23.1.09

Vitorino Nemésio (Buarcos)



. . . . . . [Jorge Rodrigues]





(Buarcos)






Primeiro de Agosto, primeiro de Inverno - diz o ditado.

Mas só à borda do mar se faz (quando faz) o dito certo.

Anos há que trazem a amostra do Outono ao arrepio do horizonte.

Uma primeira andorinha deserta o beiral encalmado da casinha do pescador.

Já não se sabe bem se é a que arribou em Março ou a que ela própria chocou.

Filhas e mães, na espécie, têm quase a mesma envergadura, irmanam-se no voo e nas voltas à busca do cibo.

O vento ponteiro à praia de Buarcos arrepiou os juncos e as tamargueiras empoadas na casca da estrada troada pelas carroças do peixe e pelos carros de bois da rede.

Já abana os toldos remendados das barracas de banho pobres e, pela terra dentro, nos campinhos de milho encamisado, um esboço de tufão do equinócio cria uma intimidade outoniça nas figueiras sujas de pó.

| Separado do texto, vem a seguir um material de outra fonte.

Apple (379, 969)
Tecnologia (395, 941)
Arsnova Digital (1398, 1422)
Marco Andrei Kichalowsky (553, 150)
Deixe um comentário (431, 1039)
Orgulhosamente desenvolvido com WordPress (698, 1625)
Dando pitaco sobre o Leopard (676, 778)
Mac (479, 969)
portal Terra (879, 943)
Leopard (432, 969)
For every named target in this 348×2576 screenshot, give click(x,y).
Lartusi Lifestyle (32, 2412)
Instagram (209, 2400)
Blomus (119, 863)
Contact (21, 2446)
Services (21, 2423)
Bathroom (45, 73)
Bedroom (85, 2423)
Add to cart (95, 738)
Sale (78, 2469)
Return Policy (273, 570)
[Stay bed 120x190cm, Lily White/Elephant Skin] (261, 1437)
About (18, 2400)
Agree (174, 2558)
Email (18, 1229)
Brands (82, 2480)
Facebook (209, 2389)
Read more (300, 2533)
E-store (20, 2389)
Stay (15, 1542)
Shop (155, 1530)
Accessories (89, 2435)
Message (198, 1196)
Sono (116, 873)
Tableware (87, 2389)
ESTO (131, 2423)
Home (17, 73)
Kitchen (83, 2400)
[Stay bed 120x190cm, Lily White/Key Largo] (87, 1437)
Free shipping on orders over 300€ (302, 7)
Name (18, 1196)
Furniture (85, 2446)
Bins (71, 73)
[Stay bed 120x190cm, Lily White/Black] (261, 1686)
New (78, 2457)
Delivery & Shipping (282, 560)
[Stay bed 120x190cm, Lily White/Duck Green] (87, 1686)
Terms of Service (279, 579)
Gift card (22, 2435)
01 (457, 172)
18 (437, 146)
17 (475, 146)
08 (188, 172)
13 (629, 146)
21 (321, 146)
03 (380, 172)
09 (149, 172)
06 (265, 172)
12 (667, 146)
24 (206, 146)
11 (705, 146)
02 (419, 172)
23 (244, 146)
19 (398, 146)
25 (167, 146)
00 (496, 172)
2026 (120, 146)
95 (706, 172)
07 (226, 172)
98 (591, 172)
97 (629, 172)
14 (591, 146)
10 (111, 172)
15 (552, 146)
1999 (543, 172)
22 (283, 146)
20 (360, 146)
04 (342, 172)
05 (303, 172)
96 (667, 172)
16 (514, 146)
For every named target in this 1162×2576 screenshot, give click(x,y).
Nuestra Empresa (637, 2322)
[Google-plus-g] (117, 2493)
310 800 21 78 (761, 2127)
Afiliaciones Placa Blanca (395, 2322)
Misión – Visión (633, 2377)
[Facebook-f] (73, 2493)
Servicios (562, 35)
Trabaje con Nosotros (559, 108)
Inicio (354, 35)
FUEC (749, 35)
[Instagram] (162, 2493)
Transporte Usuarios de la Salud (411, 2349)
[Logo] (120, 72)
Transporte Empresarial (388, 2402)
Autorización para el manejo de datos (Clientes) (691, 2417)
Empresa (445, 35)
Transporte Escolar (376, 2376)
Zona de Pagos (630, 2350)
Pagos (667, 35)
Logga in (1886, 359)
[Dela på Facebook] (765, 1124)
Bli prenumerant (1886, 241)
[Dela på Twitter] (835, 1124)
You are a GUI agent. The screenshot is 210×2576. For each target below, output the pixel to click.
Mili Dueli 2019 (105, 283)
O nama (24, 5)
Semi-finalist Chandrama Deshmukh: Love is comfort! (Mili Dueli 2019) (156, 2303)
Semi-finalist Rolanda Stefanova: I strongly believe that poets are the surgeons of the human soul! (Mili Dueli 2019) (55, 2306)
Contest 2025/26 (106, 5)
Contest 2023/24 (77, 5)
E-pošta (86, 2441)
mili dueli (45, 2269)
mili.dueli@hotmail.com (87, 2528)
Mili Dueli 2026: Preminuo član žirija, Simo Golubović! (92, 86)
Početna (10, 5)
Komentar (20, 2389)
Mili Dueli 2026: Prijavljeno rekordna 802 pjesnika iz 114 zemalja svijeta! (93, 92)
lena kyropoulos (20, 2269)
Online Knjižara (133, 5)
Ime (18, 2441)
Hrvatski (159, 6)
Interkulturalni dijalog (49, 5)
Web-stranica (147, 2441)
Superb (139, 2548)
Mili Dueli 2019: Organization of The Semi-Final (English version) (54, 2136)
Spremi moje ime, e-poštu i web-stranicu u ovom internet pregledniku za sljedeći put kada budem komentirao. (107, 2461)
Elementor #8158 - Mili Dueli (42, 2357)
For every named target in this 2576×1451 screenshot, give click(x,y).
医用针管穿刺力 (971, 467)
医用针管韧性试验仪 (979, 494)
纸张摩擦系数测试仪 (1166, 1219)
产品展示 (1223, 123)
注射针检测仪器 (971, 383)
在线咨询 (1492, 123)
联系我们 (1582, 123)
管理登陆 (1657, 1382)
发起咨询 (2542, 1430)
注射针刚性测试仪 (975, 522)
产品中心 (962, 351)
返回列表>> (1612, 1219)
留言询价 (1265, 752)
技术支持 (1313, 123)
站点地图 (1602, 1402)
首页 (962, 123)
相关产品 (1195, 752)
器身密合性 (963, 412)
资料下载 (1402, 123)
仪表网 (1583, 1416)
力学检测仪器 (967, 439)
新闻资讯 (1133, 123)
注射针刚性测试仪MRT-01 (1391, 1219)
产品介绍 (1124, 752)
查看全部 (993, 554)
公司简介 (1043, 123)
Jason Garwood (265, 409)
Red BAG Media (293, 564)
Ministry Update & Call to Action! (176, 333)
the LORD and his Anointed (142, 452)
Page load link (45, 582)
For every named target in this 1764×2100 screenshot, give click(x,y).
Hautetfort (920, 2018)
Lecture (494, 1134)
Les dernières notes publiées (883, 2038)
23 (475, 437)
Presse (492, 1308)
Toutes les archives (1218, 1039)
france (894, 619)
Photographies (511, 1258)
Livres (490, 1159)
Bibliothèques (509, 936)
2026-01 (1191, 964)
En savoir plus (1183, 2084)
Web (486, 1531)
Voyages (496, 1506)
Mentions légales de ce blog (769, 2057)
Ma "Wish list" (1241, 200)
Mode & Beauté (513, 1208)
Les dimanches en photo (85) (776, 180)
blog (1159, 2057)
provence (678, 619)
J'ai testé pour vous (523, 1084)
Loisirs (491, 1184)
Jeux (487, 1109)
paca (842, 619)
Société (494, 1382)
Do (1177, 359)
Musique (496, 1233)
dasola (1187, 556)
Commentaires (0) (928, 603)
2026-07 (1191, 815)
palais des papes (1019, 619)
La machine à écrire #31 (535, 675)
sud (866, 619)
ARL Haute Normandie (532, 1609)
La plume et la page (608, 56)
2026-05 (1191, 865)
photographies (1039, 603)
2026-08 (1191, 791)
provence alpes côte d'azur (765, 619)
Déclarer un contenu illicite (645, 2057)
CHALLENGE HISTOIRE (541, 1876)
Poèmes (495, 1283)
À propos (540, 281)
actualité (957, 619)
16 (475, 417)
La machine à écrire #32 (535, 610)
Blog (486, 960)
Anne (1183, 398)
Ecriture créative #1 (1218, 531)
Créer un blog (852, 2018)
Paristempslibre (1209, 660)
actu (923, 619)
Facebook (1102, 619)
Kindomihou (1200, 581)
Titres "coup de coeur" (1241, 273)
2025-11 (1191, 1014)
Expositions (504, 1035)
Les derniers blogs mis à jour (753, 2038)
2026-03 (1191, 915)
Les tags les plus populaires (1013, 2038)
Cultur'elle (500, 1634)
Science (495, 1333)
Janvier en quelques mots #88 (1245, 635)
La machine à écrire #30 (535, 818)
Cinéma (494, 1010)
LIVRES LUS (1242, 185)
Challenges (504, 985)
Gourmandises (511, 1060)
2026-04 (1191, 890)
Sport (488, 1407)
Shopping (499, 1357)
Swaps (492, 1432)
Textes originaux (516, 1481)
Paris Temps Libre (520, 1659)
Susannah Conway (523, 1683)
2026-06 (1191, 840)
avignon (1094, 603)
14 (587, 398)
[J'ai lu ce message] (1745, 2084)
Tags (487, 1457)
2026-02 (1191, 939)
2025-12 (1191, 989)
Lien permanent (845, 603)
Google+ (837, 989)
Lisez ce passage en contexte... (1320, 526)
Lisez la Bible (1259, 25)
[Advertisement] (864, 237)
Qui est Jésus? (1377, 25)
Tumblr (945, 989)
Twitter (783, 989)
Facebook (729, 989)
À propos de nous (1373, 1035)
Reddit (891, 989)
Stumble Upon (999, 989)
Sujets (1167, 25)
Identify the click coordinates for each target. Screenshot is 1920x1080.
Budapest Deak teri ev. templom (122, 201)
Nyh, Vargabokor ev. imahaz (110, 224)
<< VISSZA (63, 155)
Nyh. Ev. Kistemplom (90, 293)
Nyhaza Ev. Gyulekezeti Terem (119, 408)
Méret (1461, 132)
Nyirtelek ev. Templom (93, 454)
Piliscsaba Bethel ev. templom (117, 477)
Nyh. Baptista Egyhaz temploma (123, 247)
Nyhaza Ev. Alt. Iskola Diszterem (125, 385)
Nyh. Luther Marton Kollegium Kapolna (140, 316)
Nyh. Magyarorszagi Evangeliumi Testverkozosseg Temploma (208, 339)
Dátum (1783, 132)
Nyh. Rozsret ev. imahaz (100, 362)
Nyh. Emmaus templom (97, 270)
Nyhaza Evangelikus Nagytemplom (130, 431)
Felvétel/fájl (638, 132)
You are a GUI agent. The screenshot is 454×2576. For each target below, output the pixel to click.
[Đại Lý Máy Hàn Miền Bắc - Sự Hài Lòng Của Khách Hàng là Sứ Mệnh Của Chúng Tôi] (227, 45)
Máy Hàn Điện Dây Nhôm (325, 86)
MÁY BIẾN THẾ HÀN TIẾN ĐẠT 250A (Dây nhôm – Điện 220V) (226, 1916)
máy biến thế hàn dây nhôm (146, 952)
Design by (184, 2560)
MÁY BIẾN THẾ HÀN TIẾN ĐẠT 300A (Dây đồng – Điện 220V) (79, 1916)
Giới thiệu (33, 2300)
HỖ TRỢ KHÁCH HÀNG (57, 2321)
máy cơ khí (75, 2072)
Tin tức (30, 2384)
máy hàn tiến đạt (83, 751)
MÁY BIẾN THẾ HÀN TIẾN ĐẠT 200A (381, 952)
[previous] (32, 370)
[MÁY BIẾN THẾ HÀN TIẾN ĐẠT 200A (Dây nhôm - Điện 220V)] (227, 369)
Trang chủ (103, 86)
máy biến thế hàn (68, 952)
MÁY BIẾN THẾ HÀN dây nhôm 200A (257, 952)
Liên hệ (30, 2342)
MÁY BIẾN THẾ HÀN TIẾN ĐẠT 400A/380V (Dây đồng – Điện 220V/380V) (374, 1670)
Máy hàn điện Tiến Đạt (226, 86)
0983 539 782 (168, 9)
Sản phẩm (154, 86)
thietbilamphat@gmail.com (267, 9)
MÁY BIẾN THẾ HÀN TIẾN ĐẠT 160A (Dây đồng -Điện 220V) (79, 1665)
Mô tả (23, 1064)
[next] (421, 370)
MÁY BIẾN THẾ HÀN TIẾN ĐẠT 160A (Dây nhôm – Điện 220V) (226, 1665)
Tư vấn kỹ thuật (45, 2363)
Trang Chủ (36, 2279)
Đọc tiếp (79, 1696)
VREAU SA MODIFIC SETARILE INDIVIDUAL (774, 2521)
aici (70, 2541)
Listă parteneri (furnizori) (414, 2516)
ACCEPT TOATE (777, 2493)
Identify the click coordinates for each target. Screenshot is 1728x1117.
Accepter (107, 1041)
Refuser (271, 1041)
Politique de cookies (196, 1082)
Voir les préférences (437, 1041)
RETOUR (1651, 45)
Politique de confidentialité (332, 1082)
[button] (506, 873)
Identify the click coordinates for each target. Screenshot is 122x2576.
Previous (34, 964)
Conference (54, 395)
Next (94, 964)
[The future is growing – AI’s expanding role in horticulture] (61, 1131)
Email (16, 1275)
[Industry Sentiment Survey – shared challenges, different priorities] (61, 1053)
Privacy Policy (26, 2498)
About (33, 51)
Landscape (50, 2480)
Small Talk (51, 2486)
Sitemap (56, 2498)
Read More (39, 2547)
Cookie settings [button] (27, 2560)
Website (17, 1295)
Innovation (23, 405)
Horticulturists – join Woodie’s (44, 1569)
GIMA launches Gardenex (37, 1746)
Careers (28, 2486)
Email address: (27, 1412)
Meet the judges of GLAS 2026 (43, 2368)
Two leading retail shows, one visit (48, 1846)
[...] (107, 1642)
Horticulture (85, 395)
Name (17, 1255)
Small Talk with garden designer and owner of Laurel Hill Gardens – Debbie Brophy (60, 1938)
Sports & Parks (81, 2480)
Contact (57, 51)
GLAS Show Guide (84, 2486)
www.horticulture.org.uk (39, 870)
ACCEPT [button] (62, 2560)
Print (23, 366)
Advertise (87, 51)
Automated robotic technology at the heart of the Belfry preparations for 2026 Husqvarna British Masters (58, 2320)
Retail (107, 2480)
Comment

Voltarão ainda as calmas do Agosto continental e do Setembro das colheitas, mas os céus de pérola e chumbo já aí estão planeados: as malhas do banhista já servem para recatar a pele susceptível.



- VITORINO NEMÉSIO, Corsário das Ilhas, 1956, Histórias de Mateus Queimado (O lagosteiro do lugre).